Responda com base no excerto do documento:
(a) Que percentagem da população não sabia ler nem escrever?
(b) Que Governo e que Ministério devolveram as terras?
(c) O que foi dado por Cavaco Silva?

(EXCERTO DO DOCUMENTO):
===============
Mais tarde, começaste a chatear-te com a tua taxa de mortalidade, com a tua baixa esperança de vida, com seres parte de uma maioria de 60% da população que não sabia ler nem escrever. E isso foi um problema porque me obrigaste a permitir a entrada de capitais estrangeiros nas estruturas accionistas das minhas empresas porque sozinho não podia combater-te. 

Mas nas minhas terras, quem mandava era eu antes de mas roubares. Felizmente, o Governo de Mário Soares e o Ministério de Barreto foram sensíveis às minhas necessidades e deram-mas de volta com direito a uma pequena indemnização. Mas pronto, Cavaco Silva, depois compensou-me dando-me uns milhões de contos para eu te mandar para o olho da rua e deixar as terras ao abandono, investindo o dinheiro no meu bem-estar que é, afinal de contas, o que interessa.
===============
(DADOS):
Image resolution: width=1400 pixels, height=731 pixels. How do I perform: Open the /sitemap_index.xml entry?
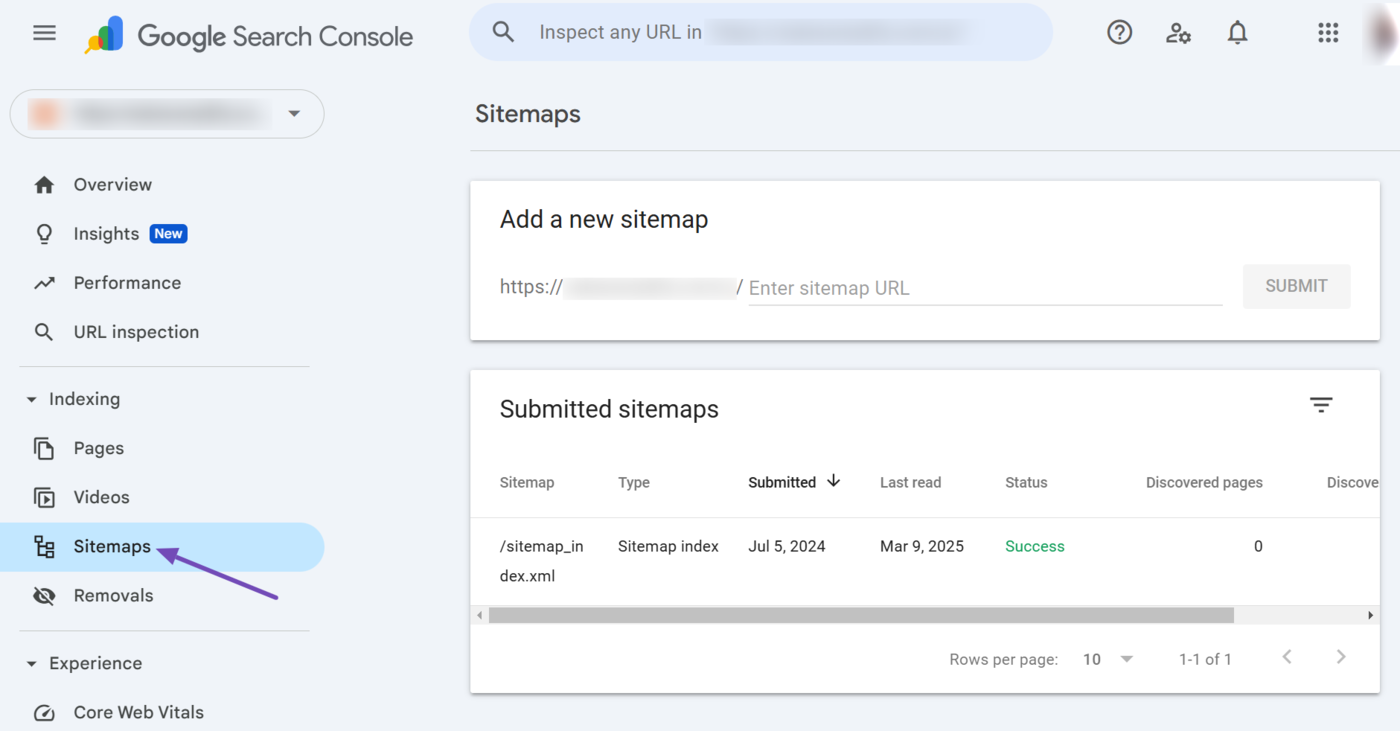(541, 560)
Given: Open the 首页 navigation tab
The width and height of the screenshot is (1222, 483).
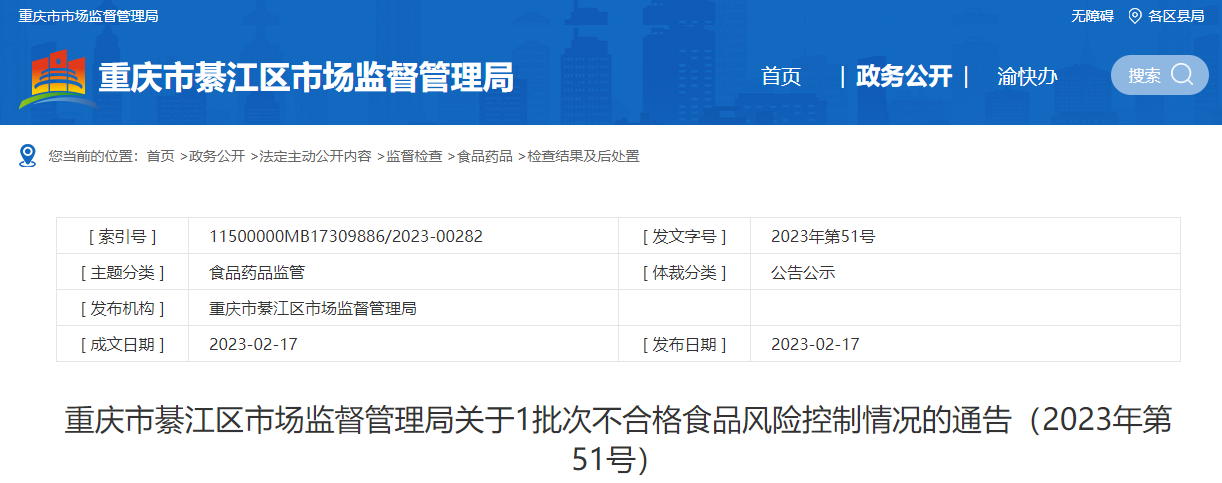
===============
(RESPOSTA ESPERADA):
(a) 60%.
(b) O Governo de Mário Soares e o Ministério de Barreto.
(c) Uns milhões de contos.